### Prompt
Please repeat the data in full, character for character.

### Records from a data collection
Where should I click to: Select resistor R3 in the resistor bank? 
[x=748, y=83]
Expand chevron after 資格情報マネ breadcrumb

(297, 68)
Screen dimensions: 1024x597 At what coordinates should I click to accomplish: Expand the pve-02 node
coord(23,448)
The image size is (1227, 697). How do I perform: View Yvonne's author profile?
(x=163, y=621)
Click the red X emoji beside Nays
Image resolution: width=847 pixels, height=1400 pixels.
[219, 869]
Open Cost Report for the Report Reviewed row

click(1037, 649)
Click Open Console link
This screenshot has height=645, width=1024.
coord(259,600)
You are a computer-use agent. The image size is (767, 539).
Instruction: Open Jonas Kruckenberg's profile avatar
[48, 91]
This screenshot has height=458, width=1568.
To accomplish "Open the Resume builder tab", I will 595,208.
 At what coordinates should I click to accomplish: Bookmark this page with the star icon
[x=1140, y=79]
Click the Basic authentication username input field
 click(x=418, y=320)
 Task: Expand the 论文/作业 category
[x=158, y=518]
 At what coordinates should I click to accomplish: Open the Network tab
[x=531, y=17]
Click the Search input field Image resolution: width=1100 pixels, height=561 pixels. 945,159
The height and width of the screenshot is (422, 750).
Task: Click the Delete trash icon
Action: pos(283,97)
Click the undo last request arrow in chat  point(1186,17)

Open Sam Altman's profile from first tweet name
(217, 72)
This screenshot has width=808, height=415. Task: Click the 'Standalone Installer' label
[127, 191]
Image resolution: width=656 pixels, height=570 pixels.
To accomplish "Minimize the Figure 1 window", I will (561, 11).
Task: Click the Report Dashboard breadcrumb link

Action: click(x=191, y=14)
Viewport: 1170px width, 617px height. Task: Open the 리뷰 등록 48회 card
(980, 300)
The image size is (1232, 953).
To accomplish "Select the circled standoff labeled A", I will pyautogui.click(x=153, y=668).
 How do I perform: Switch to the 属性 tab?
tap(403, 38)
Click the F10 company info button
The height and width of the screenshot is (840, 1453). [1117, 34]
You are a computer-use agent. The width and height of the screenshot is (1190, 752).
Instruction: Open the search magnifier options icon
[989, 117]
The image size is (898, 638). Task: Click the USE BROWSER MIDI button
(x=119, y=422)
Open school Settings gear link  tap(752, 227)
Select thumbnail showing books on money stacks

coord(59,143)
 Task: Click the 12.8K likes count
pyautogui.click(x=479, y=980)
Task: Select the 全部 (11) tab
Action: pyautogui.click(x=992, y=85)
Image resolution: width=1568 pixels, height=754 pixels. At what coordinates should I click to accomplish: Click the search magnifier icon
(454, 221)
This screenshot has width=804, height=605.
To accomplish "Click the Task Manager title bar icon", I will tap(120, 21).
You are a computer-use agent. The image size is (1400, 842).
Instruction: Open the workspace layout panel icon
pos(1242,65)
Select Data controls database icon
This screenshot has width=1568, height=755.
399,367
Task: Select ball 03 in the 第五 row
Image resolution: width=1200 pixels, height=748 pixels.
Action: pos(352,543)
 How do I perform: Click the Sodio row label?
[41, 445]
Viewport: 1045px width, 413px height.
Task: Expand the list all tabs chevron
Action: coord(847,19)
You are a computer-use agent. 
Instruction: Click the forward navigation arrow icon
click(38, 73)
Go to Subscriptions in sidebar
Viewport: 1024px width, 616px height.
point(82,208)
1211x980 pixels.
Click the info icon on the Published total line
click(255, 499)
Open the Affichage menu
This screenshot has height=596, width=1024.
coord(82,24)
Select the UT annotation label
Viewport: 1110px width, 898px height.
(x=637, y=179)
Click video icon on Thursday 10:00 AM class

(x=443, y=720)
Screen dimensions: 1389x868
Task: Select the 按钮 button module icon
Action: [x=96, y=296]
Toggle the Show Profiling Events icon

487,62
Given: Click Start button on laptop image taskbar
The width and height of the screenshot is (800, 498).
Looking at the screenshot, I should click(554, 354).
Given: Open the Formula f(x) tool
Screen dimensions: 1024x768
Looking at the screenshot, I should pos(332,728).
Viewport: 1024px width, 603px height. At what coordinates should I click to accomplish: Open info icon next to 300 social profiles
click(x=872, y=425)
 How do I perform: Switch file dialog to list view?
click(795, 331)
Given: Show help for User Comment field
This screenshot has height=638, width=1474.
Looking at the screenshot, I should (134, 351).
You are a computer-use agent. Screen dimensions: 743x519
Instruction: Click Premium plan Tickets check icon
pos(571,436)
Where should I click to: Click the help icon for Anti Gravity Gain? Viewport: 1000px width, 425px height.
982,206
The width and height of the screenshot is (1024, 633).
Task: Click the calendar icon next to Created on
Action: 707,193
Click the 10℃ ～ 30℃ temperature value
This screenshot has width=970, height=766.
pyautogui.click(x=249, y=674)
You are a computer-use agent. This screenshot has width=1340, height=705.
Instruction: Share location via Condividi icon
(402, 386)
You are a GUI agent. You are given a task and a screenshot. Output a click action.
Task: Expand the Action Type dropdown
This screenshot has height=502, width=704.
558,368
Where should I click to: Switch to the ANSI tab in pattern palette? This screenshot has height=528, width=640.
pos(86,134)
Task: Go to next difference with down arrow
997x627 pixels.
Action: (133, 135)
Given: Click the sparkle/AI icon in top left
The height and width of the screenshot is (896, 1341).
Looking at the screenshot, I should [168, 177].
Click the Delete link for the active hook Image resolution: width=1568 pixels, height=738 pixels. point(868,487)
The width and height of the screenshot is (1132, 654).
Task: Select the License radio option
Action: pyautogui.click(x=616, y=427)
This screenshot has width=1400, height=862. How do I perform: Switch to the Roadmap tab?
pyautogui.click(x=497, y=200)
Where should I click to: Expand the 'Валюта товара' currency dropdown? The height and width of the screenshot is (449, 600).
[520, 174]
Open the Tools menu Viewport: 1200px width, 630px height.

### Output of the exercise
Where should I click to: Select resistor R3 in the resistor bank? 
[x=748, y=83]
Expand chevron after 資格情報マネ breadcrumb

(297, 68)
Screen dimensions: 1024x597 At what coordinates should I click to accomplish: Expand the pve-02 node
coord(23,448)
The image size is (1227, 697). How do I perform: View Yvonne's author profile?
(x=163, y=621)
Click the red X emoji beside Nays
Image resolution: width=847 pixels, height=1400 pixels.
[219, 869]
Open Cost Report for the Report Reviewed row

click(1037, 649)
Click Open Console link
This screenshot has height=645, width=1024.
coord(259,600)
You are a computer-use agent. The image size is (767, 539).
Instruction: Open Jonas Kruckenberg's profile avatar
[48, 91]
This screenshot has height=458, width=1568.
To accomplish "Open the Resume builder tab", I will 595,208.
 At what coordinates should I click to accomplish: Bookmark this page with the star icon
[x=1140, y=79]
Click the Basic authentication username input field
 click(x=418, y=320)
 Task: Expand the 论文/作业 category
[x=158, y=518]
 At what coordinates should I click to accomplish: Open the Network tab
[x=531, y=17]
Click the Search input field Image resolution: width=1100 pixels, height=561 pixels. 945,159
The height and width of the screenshot is (422, 750).
Task: Click the Delete trash icon
Action: pos(283,97)
Click the undo last request arrow in chat  point(1186,17)

Open Sam Altman's profile from first tweet name
(217, 72)
This screenshot has width=808, height=415. Task: Click the 'Standalone Installer' label
[127, 191]
Image resolution: width=656 pixels, height=570 pixels.
To accomplish "Minimize the Figure 1 window", I will (561, 11).
Task: Click the Report Dashboard breadcrumb link

Action: click(x=191, y=14)
Viewport: 1170px width, 617px height. Task: Open the 리뷰 등록 48회 card
(980, 300)
The image size is (1232, 953).
To accomplish "Select the circled standoff labeled A", I will pyautogui.click(x=153, y=668).
 How do I perform: Switch to the 属性 tab?
tap(403, 38)
Click the F10 company info button
The height and width of the screenshot is (840, 1453). [1117, 34]
You are a computer-use agent. The width and height of the screenshot is (1190, 752).
Instruction: Open the search magnifier options icon
[989, 117]
The image size is (898, 638). Task: Click the USE BROWSER MIDI button
(x=119, y=422)
Open school Settings gear link  tap(752, 227)
Select thumbnail showing books on money stacks

coord(59,143)
 Task: Click the 12.8K likes count
pyautogui.click(x=479, y=980)
Task: Select the 全部 (11) tab
Action: pyautogui.click(x=992, y=85)
Image resolution: width=1568 pixels, height=754 pixels. At what coordinates should I click to accomplish: Click the search magnifier icon
(454, 221)
This screenshot has width=804, height=605.
To accomplish "Click the Task Manager title bar icon", I will tap(120, 21).
You are a computer-use agent. The image size is (1400, 842).
Instruction: Open the workspace layout panel icon
pos(1242,65)
Select Data controls database icon
This screenshot has width=1568, height=755.
399,367
Task: Select ball 03 in the 第五 row
Image resolution: width=1200 pixels, height=748 pixels.
Action: pos(352,543)
 How do I perform: Click the Sodio row label?
[41, 445]
Viewport: 1045px width, 413px height.
Task: Expand the list all tabs chevron
Action: coord(847,19)
You are a computer-use agent. 
Instruction: Click the forward navigation arrow icon
click(38, 73)
Go to Subscriptions in sidebar
Viewport: 1024px width, 616px height.
point(82,208)
1211x980 pixels.
Click the info icon on the Published total line
click(255, 499)
Open the Affichage menu
This screenshot has height=596, width=1024.
coord(82,24)
Select the UT annotation label
Viewport: 1110px width, 898px height.
(x=637, y=179)
Click video icon on Thursday 10:00 AM class

(x=443, y=720)
Screen dimensions: 1389x868
Task: Select the 按钮 button module icon
Action: [x=96, y=296]
Toggle the Show Profiling Events icon

487,62
Given: Click Start button on laptop image taskbar
The width and height of the screenshot is (800, 498).
Looking at the screenshot, I should click(554, 354).
Given: Open the Formula f(x) tool
Screen dimensions: 1024x768
Looking at the screenshot, I should pos(332,728).
Viewport: 1024px width, 603px height. At what coordinates should I click to accomplish: Open info icon next to 300 social profiles
click(x=872, y=425)
 How do I perform: Switch file dialog to list view?
click(795, 331)
Given: Show help for User Comment field
This screenshot has height=638, width=1474.
Looking at the screenshot, I should (134, 351).
You are a computer-use agent. Screen dimensions: 743x519
Instruction: Click Premium plan Tickets check icon
pos(571,436)
Where should I click to: Click the help icon for Anti Gravity Gain? Viewport: 1000px width, 425px height.
982,206
The width and height of the screenshot is (1024, 633).
Task: Click the calendar icon next to Created on
Action: 707,193
Click the 10℃ ～ 30℃ temperature value
This screenshot has width=970, height=766.
pyautogui.click(x=249, y=674)
You are a computer-use agent. This screenshot has width=1340, height=705.
Instruction: Share location via Condividi icon
(402, 386)
You are a GUI agent. You are given a task and a screenshot. Output a click action.
Task: Expand the Action Type dropdown
This screenshot has height=502, width=704.
558,368
Where should I click to: Switch to the ANSI tab in pattern palette? This screenshot has height=528, width=640.
pos(86,134)
Task: Go to next difference with down arrow
997x627 pixels.
Action: (133, 135)
Given: Click the sparkle/AI icon in top left
The height and width of the screenshot is (896, 1341).
Looking at the screenshot, I should [168, 177].
Click the Delete link for the active hook Image resolution: width=1568 pixels, height=738 pixels. point(868,487)
The width and height of the screenshot is (1132, 654).
Task: Select the License radio option
Action: pyautogui.click(x=616, y=427)
This screenshot has width=1400, height=862. How do I perform: Switch to the Roadmap tab?
pyautogui.click(x=497, y=200)
Where should I click to: Expand the 'Валюта товара' currency dropdown? The height and width of the screenshot is (449, 600).
[520, 174]
Open the Tools menu Viewport: 1200px width, 630px height.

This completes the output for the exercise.